Step No. 1 is formulating the message, Pick said. The industry’s advantage is the value it gives to the everyday lives and standard of living to the U.S. and the world. The sheer volume of products tied to oil and gas and modern civilization’s reliance on them should be an automatic positive.
But empirical data aren’t what they used to be.
Take the American Petroleum Institute’s 30-second advertisement broadcast during Super Bowl LI. It was a matter-of-fact listing in a staccato presentation of various products, from plastics to cosmetics, which are derived from petroleum.
The Twitter response from one viewer: “American Petroleum Institute #SuperBowl Ad was nothing but blatant lies.”
If delivering positive vibes and facts to the public aren’t working, the question is, why are they not?
“That is the part that has not been done well by this industry and there’s a good reason for that,” Pick said. “It’s because historically, public relations was not a core component of an oil and gas company. If you had a public relations department, their job was to keep you out of the press, out of the spotlight.”
In this era, however, the movement countering it has shone a harsh spotlight on oil and gas, revealing it as unprepared for a close-up.
McCown cites the success in halting construction of TransCanada Corp.’s (NYSE: TRP) Keystone XL Pipeline. Those seeking to stop the project reframed the public’s perception of acceptable risk from very safe—which the pipeline sector has succeeded in achieving—to absolutely risk-free, an impossible standard to meet.
“You’re finding this is the generation of protest once again,” he said. “It is cool to protest. If you ask many kids on the street what they’re protesting or what the facts are, they really don’t know or they’ve repeated something that is really not quite accurate.”
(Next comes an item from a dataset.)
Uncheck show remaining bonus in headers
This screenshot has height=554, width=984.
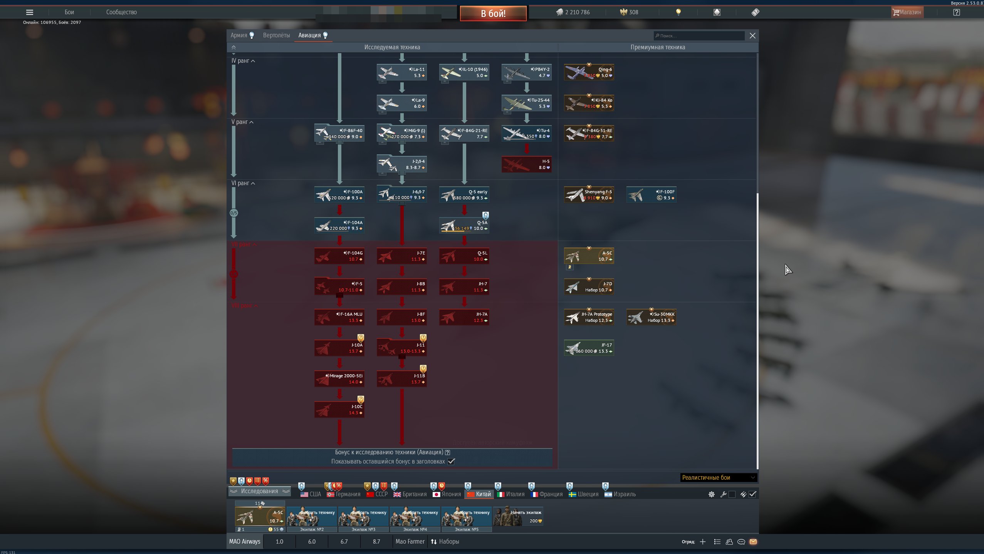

McCown argues that the opposition’s strategy is simple: raise uncertainty and create risk. The movement wants to create risk for financing projects and, thereby, for developing them.
And the hostile environment created by the fight over the Dakota Access Pipeline did not help the oil and gas industry’s cause.
“[The public sees] an overly aggressive police performance,” McCown said. “They see Native Americans trying to protect their land. They see individuals protesting for the good of the planet. They see security assets attacking protesters. They draw parallels to Birmingham in 1963 with what they see today.
“Now I’m not saying I agree with any of this but understand, this is the narrative,” he said.
“When you look at these pictures, it’s not hard to tell why people don’t understand that this only tells part of the story,” McCown said. “There is no one-size-fits-all strategy to how to move forward, but that there needs to be a new approach.”